[Date Prev][Date Next][Thread Prev][Thread Next][Date Index][Thread Index]
Re: Matching and comparison
Paul Hoffman / IMC wrote:
>
> At 05:47 PM 1/20/00 +0900, Martin J. Duerst wrote:
> > > Unless we can show a need for case-insensitivity *in the
> > > internationalized characters*, we shouldn't force it.
> >
> >The largest need, already discussed, is clearly that a lot of people
> >don't want to have to register ibm/ibM/iBm/iBM/Ibm/IbM/IBm/IBM to
> >make sure nobody else registers. And three-letter companies still
> >have an easy job.
>
> That will always be a problem, regardless of what we do with case
> sensitivity.
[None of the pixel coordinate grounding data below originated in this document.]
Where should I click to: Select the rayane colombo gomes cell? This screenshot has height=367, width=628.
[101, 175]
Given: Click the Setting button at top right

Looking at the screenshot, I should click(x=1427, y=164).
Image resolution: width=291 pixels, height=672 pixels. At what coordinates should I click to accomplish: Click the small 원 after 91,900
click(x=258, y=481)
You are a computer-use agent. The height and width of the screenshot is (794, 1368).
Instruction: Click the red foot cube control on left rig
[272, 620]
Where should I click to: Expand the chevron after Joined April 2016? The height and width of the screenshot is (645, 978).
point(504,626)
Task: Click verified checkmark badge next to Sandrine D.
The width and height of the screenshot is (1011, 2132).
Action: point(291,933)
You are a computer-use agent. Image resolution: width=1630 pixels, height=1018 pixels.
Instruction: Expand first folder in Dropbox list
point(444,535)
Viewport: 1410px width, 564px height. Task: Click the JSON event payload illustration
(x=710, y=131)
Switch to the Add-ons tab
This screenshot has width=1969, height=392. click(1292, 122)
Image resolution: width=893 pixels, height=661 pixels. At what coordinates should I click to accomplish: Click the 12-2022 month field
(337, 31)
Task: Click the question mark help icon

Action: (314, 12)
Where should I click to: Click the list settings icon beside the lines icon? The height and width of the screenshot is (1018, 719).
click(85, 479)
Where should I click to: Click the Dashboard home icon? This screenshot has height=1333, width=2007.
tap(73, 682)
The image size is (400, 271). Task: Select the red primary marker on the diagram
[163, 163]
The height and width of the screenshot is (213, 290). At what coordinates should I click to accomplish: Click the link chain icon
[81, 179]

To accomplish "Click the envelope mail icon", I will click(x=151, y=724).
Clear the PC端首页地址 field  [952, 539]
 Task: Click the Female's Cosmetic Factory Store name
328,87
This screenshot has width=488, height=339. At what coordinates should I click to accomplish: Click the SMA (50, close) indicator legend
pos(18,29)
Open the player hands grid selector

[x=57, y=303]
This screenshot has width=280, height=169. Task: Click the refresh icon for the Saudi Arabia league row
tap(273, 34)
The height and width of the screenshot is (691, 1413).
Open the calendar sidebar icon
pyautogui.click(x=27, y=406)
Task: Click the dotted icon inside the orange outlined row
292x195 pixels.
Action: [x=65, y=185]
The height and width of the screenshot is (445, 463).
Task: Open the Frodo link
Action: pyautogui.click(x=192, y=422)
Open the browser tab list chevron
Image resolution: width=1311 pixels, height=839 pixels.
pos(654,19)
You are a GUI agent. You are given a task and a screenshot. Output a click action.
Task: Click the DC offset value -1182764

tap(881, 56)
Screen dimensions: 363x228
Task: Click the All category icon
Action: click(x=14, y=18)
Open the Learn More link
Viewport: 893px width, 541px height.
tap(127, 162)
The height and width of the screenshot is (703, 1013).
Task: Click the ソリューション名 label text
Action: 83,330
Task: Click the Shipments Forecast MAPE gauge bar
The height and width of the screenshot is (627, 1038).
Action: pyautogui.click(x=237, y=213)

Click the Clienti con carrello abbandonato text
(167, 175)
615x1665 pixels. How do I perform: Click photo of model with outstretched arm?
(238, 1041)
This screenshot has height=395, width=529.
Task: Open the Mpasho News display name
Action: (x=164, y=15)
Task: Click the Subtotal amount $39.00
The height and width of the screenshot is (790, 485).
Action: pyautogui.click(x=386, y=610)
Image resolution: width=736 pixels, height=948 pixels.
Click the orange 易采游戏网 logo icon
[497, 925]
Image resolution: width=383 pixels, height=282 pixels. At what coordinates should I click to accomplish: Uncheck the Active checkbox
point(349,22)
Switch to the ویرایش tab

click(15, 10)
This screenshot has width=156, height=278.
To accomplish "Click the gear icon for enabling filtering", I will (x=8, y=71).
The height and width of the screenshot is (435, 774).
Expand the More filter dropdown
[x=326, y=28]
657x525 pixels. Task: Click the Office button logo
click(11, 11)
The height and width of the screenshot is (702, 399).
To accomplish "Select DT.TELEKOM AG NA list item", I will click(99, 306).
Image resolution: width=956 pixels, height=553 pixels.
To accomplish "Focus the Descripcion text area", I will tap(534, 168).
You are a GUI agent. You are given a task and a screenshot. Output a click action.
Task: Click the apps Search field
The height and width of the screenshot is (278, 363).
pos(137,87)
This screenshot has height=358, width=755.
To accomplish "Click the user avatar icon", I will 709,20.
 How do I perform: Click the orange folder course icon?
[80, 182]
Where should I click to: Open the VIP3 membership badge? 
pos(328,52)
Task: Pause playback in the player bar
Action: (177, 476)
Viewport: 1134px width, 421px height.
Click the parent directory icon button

Using the same logic, he Dürst company would not only have to
> register Dürst.com, it would have to register Dûrst.com, Dúrst.com,
> Dùrst.com, Dûrst.com, and Dùrst.com, not to mention about a dozen more that
> my Eudora MUA didn't want to type for me. And this is just the European
> scripts; I think that Indic and Arabaic scripts would have very similar
> problems.
Well I think that is to strong, but you can make a more realist example by
doing Du\:rst and Durst (say for dutch customers where the german u\: == u
phonetically and the u == ue). Or much the same for things like the #,
AE and
ae in the scandinavian languages or the ij, dz, ts or nj in eastern
europe;
which is a harmless ligature in one language (and easily replaced by
its two
components and/or have it's case folded) whilst in the other language
changes essential meaning when folded or replaced by the two visually similar
singe glyph component.
But then again; this is largely an entry/encoding issue; the Unicode spec
hapily normalized them in a lot of cases in something which is visually
the same.
Dw.